À l’approche de la manifestation de l’opposition prévue le 12 juillet à Lubumbashi, les autorités urbaines ont décidé d’interdire toutes les marches, manifestations publiques et réunions organisées en dehors des sièges des partis politiques. Cette mesure vise à maintenir l’ordre public et à prévenir d’éventuelles tensions.
Dans un communiqué officiel signé le 3 juillet 2026, l’adjoint au maire, Patrick Kafwimbi Mumamba, explique que cette décision vise à préserver la stabilité dans la ville.

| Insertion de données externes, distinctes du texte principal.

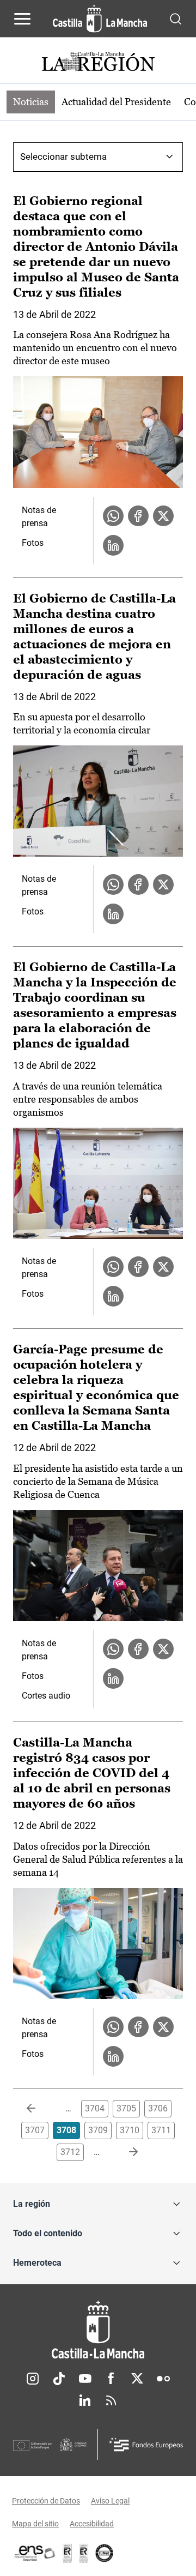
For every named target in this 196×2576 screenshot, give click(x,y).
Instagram (33, 2378)
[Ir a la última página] (124, 2152)
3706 (158, 2108)
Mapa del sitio (35, 2523)
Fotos (33, 543)
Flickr (163, 2378)
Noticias (30, 101)
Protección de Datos (46, 2500)
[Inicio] (98, 2330)
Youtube (85, 2378)
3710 (129, 2130)
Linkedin (85, 2400)
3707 (35, 2130)
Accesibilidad (92, 2523)
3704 (95, 2108)
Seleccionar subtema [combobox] (63, 156)
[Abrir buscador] (175, 18)
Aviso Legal (110, 2500)
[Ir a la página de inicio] (100, 18)
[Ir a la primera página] (39, 2108)
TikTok (59, 2378)
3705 (126, 2108)
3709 (98, 2130)
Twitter (137, 2378)
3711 (161, 2130)
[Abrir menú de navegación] (22, 18)
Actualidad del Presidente (116, 101)
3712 (70, 2152)
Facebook (111, 2378)
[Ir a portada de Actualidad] (98, 63)
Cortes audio (46, 1695)
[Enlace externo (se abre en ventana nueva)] (84, 2553)
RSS (111, 2400)
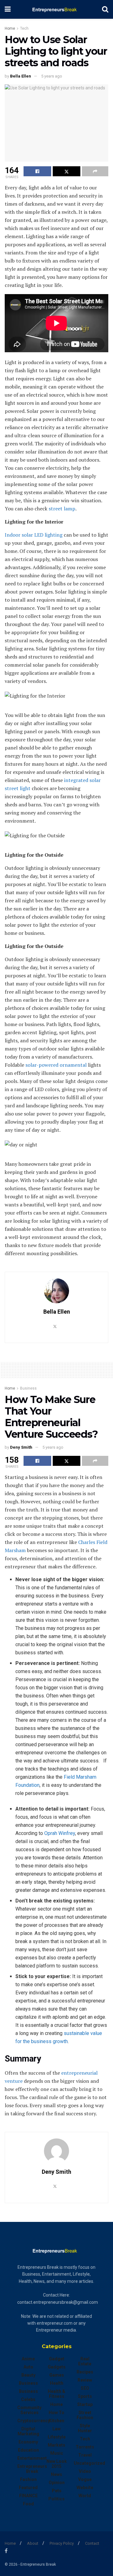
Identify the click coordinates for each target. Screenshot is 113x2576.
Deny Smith (21, 1447)
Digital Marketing (28, 2431)
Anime (28, 2358)
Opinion (57, 2482)
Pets (57, 2490)
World (84, 2495)
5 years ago (51, 76)
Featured (28, 2487)
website (85, 2487)
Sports (85, 2396)
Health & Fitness (56, 2394)
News (56, 2474)
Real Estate (84, 2361)
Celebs (28, 2399)
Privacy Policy (62, 2543)
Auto (28, 2366)
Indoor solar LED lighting (33, 534)
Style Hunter (85, 2428)
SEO (85, 2388)
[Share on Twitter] (66, 171)
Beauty (28, 2375)
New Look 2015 (56, 2464)
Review (85, 2380)
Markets (56, 2445)
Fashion (28, 2479)
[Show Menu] (8, 9)
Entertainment (32, 2458)
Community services (29, 2410)
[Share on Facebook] (37, 171)
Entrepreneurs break (32, 2469)
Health (56, 2383)
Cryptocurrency (33, 2420)
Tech (24, 28)
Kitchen (56, 2420)
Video (85, 2471)
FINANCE (28, 2495)
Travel (85, 2455)
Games (56, 2375)
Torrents (85, 2446)
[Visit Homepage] (56, 9)
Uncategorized (89, 2463)
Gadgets (57, 2366)
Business (28, 1388)
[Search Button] (105, 9)
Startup (85, 2404)
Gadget (56, 2358)
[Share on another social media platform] (95, 171)
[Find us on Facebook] (6, 2550)
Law (56, 2428)
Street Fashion (85, 2415)
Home (10, 28)
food (28, 2503)
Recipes (85, 2371)
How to (56, 2412)
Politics (56, 2498)
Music (56, 2453)
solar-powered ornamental (56, 1064)
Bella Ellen (20, 76)
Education (28, 2450)
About (32, 2543)
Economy (28, 2441)
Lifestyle (57, 2436)
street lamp (62, 508)
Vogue (85, 2479)
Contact (92, 2543)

« Dans le souci de préserver l’ordre public, la quiétude sociale ainsi que le bon usage des espaces publics de la ville de Lubumbashi, le maire intérimaire porte à la connaissance de la population que toute réunion à caractère politique ou non politique, organisée par des acteurs politiques et/ou par des jeunes affiliés ou non à des partis politiques, de même que toute marche ou manifestation publique, est interdite sur toute l’étendue de la ville de Lubumbashi », indique le communiqué.
L’autorité urbaine précise que les partis politiques doivent désormais organiser leurs activités uniquement dans leurs sièges ou permanences.

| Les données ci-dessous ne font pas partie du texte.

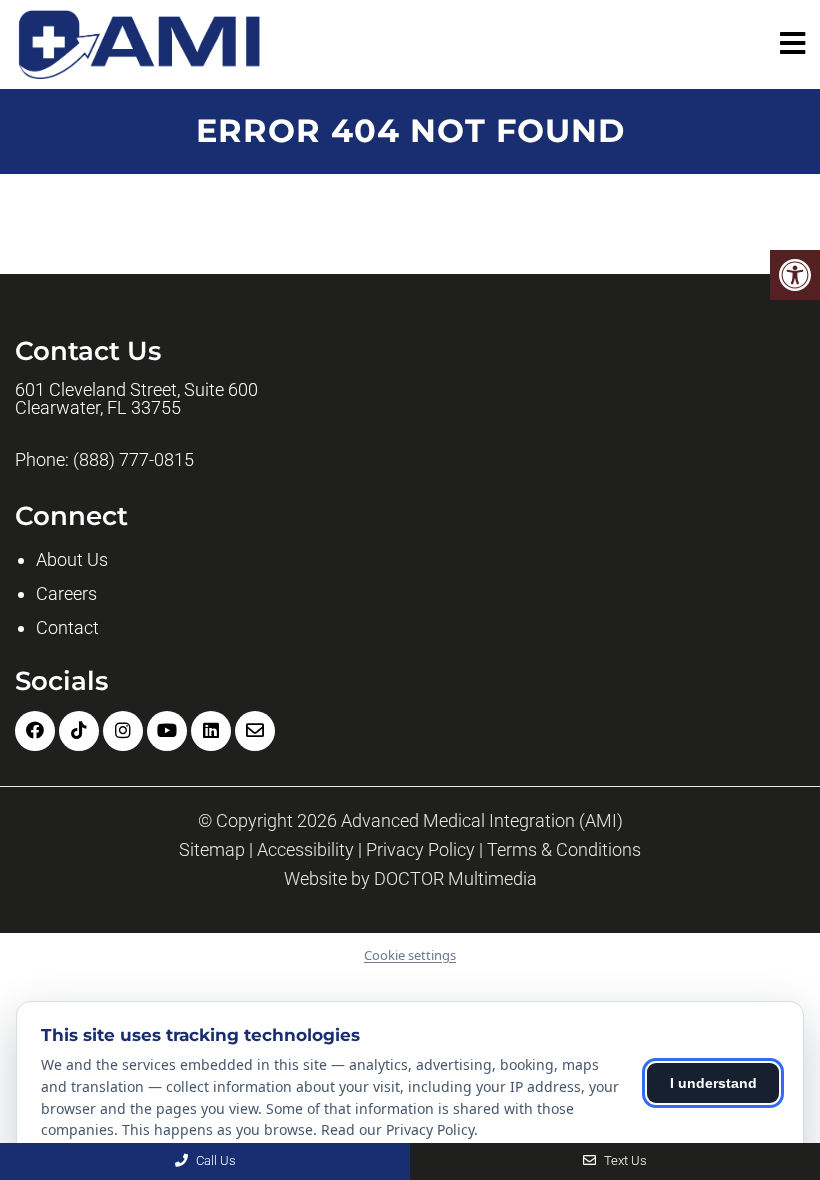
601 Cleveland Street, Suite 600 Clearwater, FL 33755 (136, 399)
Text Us (624, 1160)
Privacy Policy (420, 850)
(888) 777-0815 (133, 460)
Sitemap (212, 850)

« Les partis politiques sont tenus d’organiser leurs réunions, rencontres et autres activités exclusivement dans leurs permanences ou sièges officiels, conformément aux dispositions légales et réglementaires en vigueur », rappelle le document.

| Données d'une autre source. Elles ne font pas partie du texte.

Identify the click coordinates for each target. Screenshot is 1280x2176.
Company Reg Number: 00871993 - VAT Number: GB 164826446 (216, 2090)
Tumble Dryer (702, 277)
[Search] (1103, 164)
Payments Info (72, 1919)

Cette décision intervient alors que le mouvement C64 appelle à des marches dans plusieurs villes du pays pour s’opposer à toute modification de la Constitution.
Le débat sur une éventuelle révision constitutionnelle continue de diviser la classe politique congolaise.
En conséquence, les membres du comité urbain de sécurité sont chargés de veiller à l’application stricte de cette mesure sur toute l’étendue de la ville.
Tout contrevenant s’expose aux sanctions prévues par les lois et règlements en vigueur en République démocratique du Congo.
Le communiqué précise que cette mesure est entrée en vigueur à la date de sa signature.
À Lubumbashi, cette décision signifie que toute manifestation publique reste interdite jusqu’à nouvel ordre, obligeant les partis politiques et organisations à limiter leurs activités à leurs sièges officiels.